Perhaps the best example of this problem is the American Olympic winning sprinter Jones, who worked with the “wrong” trainer and the “wrong” physician, and she had even married to two athletes convicted of anti-doping rule violations. Circumstances, it seems, conspired to make almost inevitable her doping. If we are not responsible for contingency in our lives, then we cannot ignore the influence of Athlete Support Personnel for doping offenders in the sentencing of their offenses. Not only did Jones fall foul of WADA, who banned her for 4 years, she also served a 6-month prison sentence for lying to federal investigators. It is notable that her convictions and those of other athletes using the BALCO laboratories only came to light in a tax fraud investigation, not positive anti-doping control tests. Yet everything could have been prevented had Marion not been coached by Charlie Francis and that she had not been supplied with dietary supplements by Victor Conte, Director of the BALCO laboratory, who doped many athletes of her generation. Moreover, her first husband had been doping positive and the second, Tim Montgomery, was stripped all race results, records, and medals and later arrested because of illegal trading with narcotics and money laundering in addition to his doping career as an elite sprinter. Marion Jones case is the best example how wrong Athlete Support Personnel – loosely connected elite sports science and medicine – can conspire to harm the athlete under the guise of optimizing performance enhancement and financial gains.

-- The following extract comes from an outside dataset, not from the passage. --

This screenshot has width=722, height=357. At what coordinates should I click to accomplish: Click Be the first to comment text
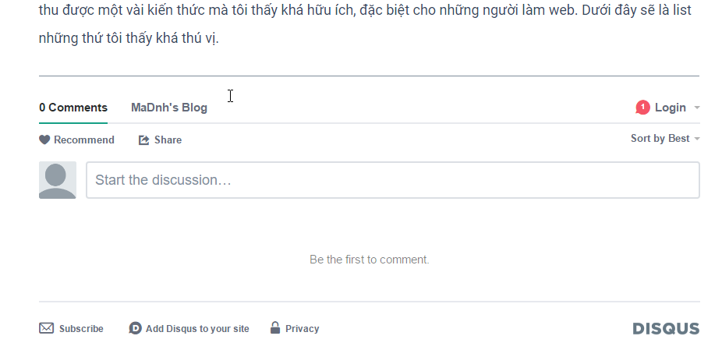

The World Anti-Doping Code is important precisely because of this issue, since all of the countries on the world accept it, either by ratification of UNESCO Convention and/or by integrating the Code into their national laws. The Code is one of those rare documents governing human conduct that is accepted by all nations. Perhaps there is no other sphere of human activity that has managed this kind of harmonization. It is for this reason, problems notwithstanding, that any deviation from the Code will lead only to skepticism and the opening of old problems of fairness, equality in contest preparation and competition, bias, and so on.

It is crucial that there is consistency in the way that every elite athlete in the sports world is subjected to sufficiently similar regulatory regime and punished appropriately. Every scientific conference on doping over the last decades has hosted muted discussions about whether athletes from this or that country are really being tested as rigorously as in others, or whether border officials tip off federations or athletes when the doping control team arrive at a given airport. As the Lord Hewart remarked: “it is not merely of some importance but is of fundamental importance that justice should not only be done, but should manifestly and undoubtedly be seen to be done” (Hewart 1924). Thus, global support for the anti-doping regulatory framework is necessary if it succeeds in the face of never-ending suspicions.


Sports is socially meaningful and valuable cultural good. Though contested, doping is fundamentally against the spirit of sports. The IOC published the first list of prohibited substances in 1967 and introduced anti-doping rules. After 47 years with the New Code 2015, anti-doping rules have been updated, and they are better, solving many important questions in order to protect the sports and foster pharmacological fairness among athletes. Despite pressures from many sources, the 2015 Code has retained the spirit of sports criterion in addition to the performance enhancement and health risks criteria that are applied to generate the Prohibited List that effectively defines doping as multiply realizable ADRVs (McNamee 2015). There are many ethical issues that orbit the problem of doping. This research paper has only focused on two, the genesis of the Prohibited List and the role of Athlete Support Personnel, that directly reveal the bioethical significance of this global ethical problem.